On the performance of a hierarchically porous Ag2S–CuxS electrode in Li-ion batteries

Abstract

A new binder- and carbon-free electrode for lithium-ion batteries was prepared using a hierarchically porous Ag-based current collector. The latter was produced by applying the method of selective dissolution of the less noble metals from the Cu₆₀Ag₃₀Al₁₀ master alloy tape. The current collector was reaction-coated with an electrochemically active Ag₂S–Cu_xS coating. The metallic structure provided a mechanically stable conductive scaffold on the walls of which the Ag₂S–Cu_xS skin material was directly deposited.
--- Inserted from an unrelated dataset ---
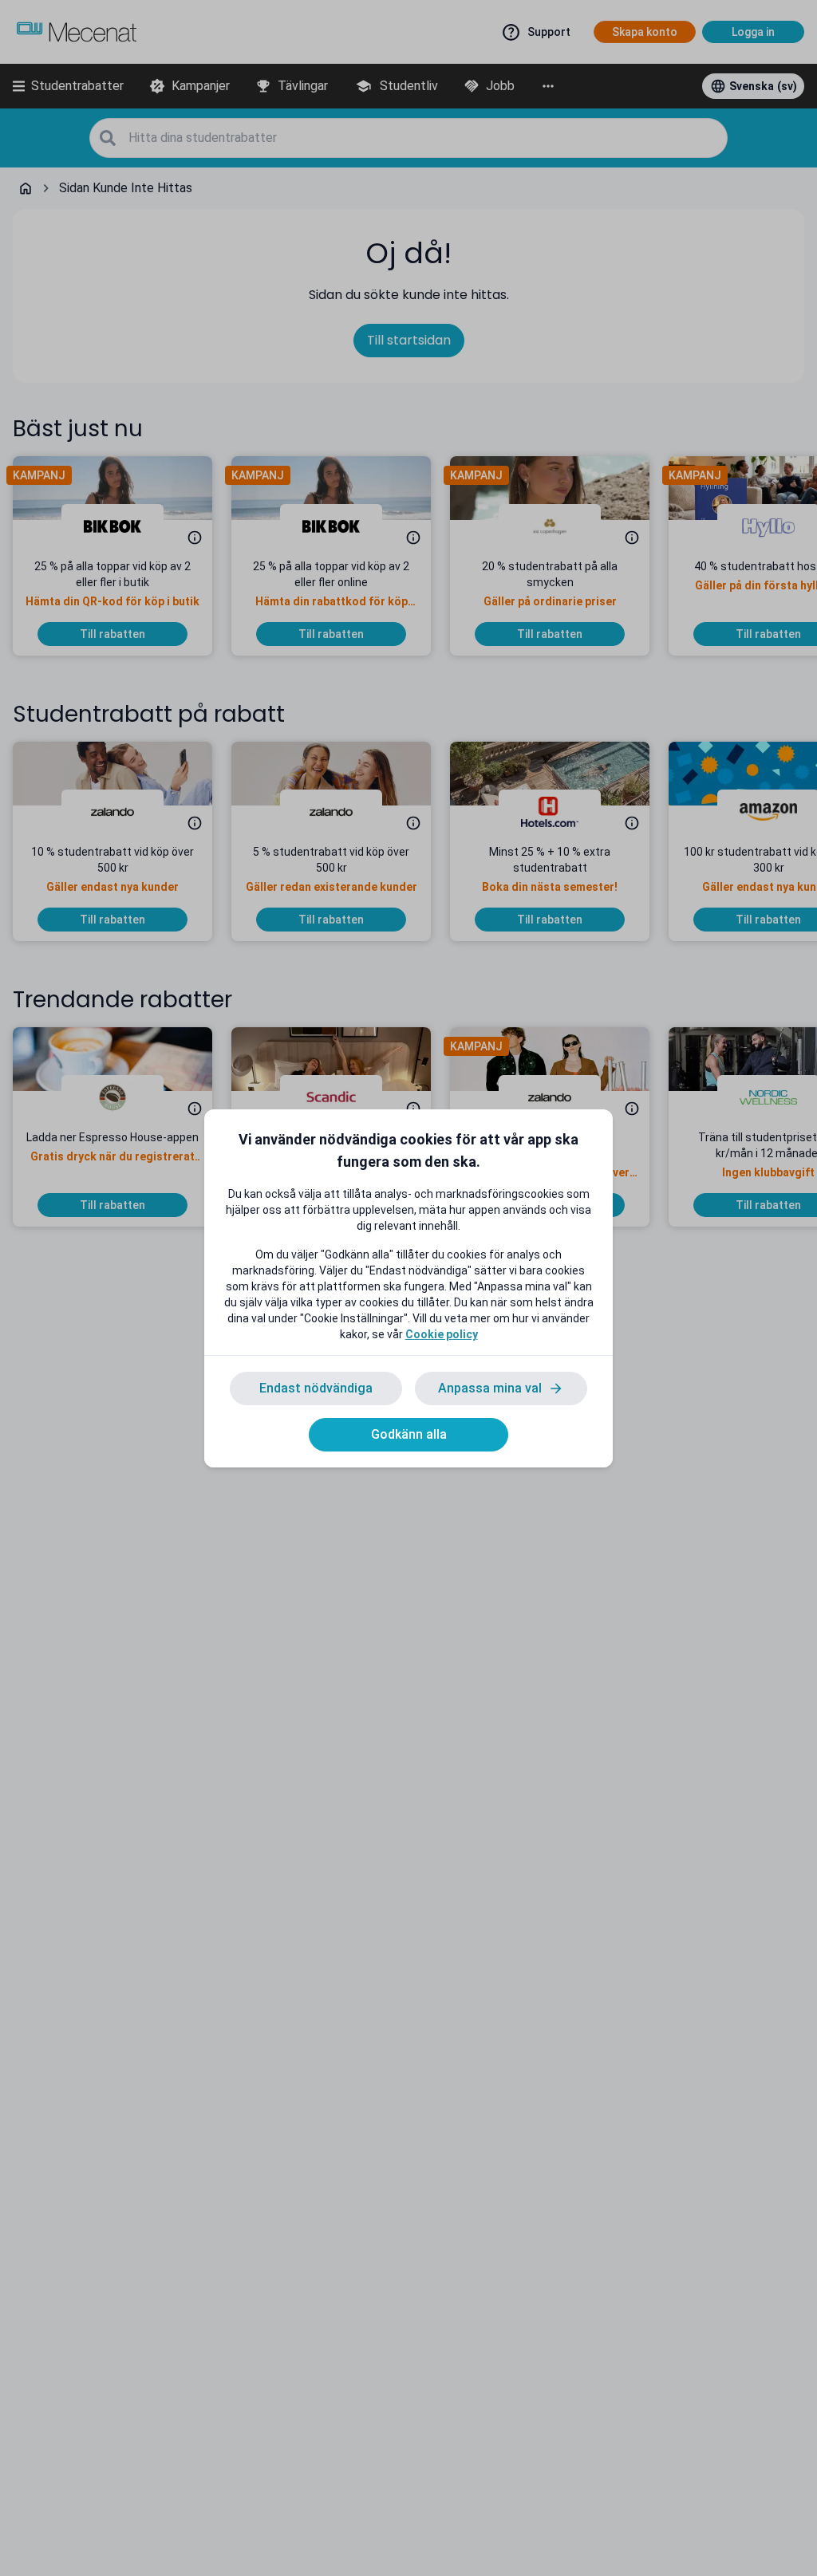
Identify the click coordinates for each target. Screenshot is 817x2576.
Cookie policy (441, 1334)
The ordered porosity – hierarchical and directional – provided easy penetration of the liquid electrolyte as well as short Li⁺ ion diffusion paths. The as-prepared electrodes were tested in a half-cell configuration vs. Li/Li⁺ at various current rates to study the cycling and rate performances of the electrode. The first cycling capacity of ∼1250 mA h g⁻¹ was measured at 0.4 A g⁻¹ current rate. After a rapid decrease, a stable reversible capacity of ∼230 mA h g⁻¹ was established at a current rate of 0.4 A g⁻¹ (calculated vs. the weight of the incorporated sulphur). Excellent charge/discharge cycling and rate properties were observed for over 1000 cycles at higher rates of 1.0 and 2.0 A g⁻¹, in the potential window of 0.15–2.8 V vs. Li/Li⁺. The observed cycling stability was ascribed to the mechanism of a “displacement” reaction with Li ions. Additional capacity is also available from alloying–dealloying with Ag (and Cu to some extent) and S redox reactions. These results open up a new opportunity for using a Cu–Ag alloy as the precursor for making electrodes for thin Li-ion and Li–S batteries with high cycling stability at relatively high current rates.